Position data for words and items
● ● ● ● ●

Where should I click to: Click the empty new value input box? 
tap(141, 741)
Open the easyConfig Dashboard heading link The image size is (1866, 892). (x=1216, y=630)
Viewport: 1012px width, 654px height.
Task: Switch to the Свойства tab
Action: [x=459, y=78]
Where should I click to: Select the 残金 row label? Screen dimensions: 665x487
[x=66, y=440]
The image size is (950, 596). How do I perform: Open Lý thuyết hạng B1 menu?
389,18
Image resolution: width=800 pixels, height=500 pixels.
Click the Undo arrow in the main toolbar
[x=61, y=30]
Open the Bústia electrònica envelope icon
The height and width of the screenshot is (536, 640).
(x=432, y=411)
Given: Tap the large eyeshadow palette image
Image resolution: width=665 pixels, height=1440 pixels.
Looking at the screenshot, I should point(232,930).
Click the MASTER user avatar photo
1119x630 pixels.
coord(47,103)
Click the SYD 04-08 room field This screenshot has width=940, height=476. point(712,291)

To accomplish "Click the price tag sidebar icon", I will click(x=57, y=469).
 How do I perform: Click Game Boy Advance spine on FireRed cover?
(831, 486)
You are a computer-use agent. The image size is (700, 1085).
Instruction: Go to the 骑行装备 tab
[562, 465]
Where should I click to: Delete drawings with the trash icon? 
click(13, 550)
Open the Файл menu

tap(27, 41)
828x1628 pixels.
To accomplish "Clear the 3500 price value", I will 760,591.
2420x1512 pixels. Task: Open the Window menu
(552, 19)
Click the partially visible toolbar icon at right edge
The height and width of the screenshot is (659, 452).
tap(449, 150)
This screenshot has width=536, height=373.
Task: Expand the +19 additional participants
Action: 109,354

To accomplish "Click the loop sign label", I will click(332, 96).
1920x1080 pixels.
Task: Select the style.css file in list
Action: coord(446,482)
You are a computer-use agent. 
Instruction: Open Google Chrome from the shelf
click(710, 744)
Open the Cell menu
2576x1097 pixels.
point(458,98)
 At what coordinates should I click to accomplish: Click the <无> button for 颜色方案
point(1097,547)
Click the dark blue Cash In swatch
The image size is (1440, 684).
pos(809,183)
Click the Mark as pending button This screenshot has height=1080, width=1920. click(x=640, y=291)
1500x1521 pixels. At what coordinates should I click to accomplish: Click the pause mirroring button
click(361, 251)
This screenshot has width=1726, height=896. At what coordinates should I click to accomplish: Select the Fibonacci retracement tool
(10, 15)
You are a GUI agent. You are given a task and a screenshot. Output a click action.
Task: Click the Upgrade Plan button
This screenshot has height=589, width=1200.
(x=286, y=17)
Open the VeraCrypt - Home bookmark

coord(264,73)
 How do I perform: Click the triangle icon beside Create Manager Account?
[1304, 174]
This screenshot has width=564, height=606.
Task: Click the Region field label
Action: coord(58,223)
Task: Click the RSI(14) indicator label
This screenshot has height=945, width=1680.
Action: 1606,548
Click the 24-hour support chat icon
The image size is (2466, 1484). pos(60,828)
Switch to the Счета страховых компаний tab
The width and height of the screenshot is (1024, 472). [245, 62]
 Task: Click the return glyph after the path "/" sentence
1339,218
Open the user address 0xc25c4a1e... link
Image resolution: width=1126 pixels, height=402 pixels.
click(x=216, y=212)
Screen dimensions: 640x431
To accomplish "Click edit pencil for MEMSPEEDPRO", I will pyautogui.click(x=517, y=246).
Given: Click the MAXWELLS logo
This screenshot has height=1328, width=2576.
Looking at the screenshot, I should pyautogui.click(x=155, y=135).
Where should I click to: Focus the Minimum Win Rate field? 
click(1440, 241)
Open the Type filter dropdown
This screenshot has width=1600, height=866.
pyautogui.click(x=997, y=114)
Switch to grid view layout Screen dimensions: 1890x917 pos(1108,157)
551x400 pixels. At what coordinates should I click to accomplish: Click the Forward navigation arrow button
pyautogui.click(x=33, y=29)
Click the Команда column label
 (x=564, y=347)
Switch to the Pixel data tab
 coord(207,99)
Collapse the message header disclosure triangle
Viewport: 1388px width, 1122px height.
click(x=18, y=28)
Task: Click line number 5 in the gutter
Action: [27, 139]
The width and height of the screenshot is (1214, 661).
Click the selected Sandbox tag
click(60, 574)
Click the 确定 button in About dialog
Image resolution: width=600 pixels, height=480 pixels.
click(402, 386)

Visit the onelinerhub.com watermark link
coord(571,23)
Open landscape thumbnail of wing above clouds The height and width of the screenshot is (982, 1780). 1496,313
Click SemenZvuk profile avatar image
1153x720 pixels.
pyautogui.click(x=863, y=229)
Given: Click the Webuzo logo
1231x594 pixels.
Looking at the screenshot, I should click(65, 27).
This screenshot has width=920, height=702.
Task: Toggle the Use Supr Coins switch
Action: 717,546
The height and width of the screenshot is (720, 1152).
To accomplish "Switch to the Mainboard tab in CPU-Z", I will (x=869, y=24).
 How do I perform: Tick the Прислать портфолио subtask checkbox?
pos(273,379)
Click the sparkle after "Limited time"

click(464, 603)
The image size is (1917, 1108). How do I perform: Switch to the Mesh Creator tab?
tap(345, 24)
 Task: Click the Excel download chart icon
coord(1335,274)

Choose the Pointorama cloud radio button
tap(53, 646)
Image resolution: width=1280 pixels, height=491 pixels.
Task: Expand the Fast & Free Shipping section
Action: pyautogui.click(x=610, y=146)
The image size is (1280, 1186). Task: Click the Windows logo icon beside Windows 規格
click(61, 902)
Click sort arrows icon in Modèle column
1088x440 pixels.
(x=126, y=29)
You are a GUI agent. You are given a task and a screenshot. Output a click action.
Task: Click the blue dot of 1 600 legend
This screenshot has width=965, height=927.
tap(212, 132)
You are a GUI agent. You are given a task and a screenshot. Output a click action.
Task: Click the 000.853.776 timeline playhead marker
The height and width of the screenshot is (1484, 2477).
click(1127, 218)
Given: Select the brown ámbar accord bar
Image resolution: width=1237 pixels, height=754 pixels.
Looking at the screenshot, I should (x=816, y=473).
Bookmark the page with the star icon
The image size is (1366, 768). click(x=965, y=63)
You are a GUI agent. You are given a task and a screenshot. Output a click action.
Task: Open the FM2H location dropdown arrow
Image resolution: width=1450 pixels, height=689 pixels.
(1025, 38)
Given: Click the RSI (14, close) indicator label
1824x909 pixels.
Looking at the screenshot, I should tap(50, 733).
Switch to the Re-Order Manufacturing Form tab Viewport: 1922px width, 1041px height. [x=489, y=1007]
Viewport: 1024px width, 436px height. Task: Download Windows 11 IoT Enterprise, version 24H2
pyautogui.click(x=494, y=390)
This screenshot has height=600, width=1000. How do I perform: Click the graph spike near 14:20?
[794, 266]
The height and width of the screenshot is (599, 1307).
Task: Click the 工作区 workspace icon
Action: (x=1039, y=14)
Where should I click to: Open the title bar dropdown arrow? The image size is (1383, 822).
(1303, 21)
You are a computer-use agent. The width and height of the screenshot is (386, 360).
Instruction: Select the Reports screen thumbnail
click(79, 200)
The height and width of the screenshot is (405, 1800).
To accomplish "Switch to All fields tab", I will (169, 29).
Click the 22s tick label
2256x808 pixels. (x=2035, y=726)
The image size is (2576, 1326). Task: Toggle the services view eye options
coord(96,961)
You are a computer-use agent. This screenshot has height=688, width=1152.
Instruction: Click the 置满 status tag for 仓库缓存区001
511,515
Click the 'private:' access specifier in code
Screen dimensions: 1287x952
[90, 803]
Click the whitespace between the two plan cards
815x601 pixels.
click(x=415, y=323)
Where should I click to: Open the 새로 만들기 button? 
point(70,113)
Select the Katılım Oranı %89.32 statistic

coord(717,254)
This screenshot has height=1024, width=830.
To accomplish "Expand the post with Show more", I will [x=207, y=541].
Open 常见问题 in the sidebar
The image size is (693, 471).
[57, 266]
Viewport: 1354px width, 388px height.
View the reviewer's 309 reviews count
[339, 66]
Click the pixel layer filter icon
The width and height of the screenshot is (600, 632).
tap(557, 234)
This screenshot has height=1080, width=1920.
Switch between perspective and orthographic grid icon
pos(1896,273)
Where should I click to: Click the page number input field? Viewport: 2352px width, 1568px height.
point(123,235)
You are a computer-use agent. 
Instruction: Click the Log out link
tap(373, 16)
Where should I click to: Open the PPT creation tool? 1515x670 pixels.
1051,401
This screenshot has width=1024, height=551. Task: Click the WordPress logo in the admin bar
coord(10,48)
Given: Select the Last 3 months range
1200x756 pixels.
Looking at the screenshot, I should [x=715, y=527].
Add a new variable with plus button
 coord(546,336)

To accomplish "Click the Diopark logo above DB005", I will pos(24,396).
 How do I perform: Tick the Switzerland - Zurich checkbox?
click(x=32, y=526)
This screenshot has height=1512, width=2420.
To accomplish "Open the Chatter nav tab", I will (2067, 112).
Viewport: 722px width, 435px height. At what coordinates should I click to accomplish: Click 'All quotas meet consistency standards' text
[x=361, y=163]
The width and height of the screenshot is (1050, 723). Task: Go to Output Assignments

● ● ● ● ●

Objective = Scale the records from the line with "Click the SYD" to the line with "tap(27, 41)", both included, by writing out every one of those lines in full. Multiply each click coordinate by 0.65 and round it to a whole number, with halves rounded up, and leave the rest of the text unchanged.

Written response =
Click the SYD 04-08 room field This screenshot has width=940, height=476. point(463,189)

To accomplish "Click the price tag sidebar icon", I will click(x=37, y=305).
 How do I perform: Click Game Boy Advance spine on FireRed cover?
(540, 316)
You are a computer-use agent. The image size is (700, 1085).
Instruction: Go to the 骑行装备 tab
[365, 302]
Where should I click to: Delete drawings with the trash icon? 
click(8, 358)
Open the Файл menu

tap(18, 27)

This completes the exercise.